Input data
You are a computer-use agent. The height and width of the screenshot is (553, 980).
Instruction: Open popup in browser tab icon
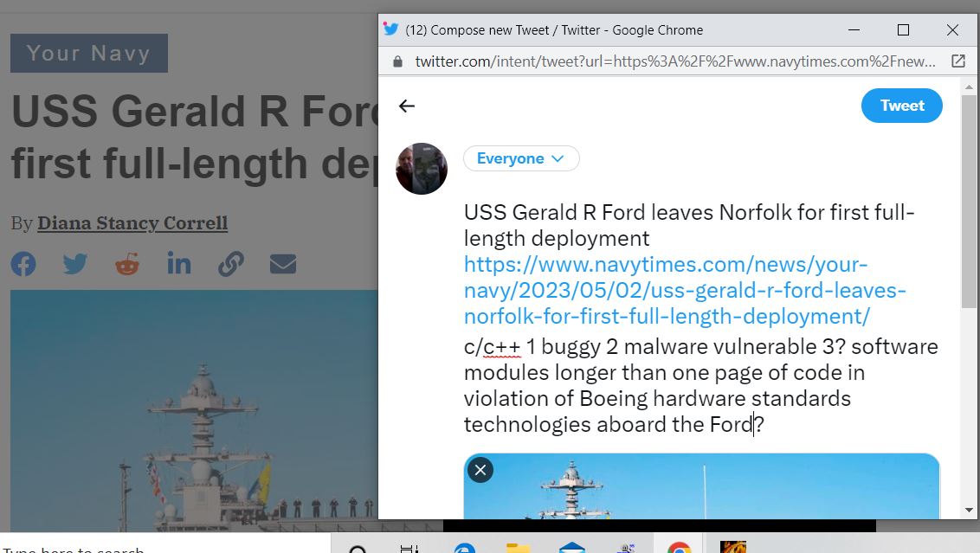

* * *

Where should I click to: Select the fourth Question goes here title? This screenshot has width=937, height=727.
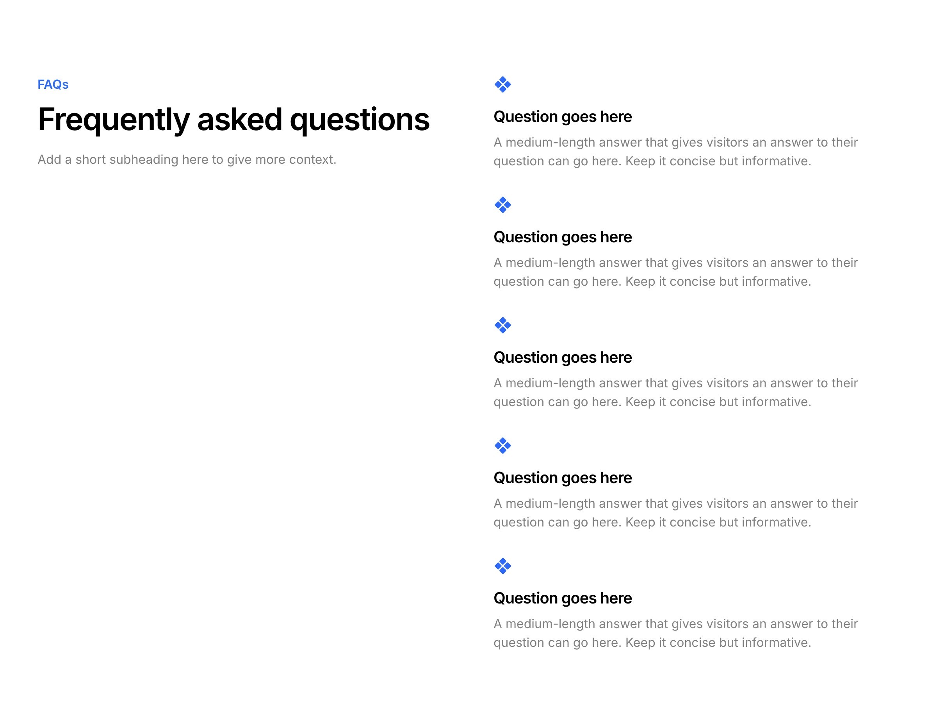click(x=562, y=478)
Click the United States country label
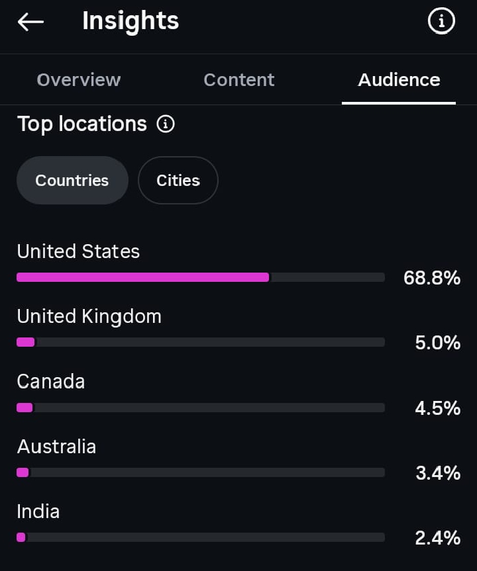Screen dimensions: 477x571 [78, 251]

Try it
Only one part of the material above is to be transcribed, namely the lines starting with the line that has "You are a computer-use" and going on through the line that has "Instruction: Open popup in browser tab icon", exactly as they stand.

Your response
You are a computer-use agent. The height and width of the screenshot is (553, 980).
Instruction: Open popup in browser tab icon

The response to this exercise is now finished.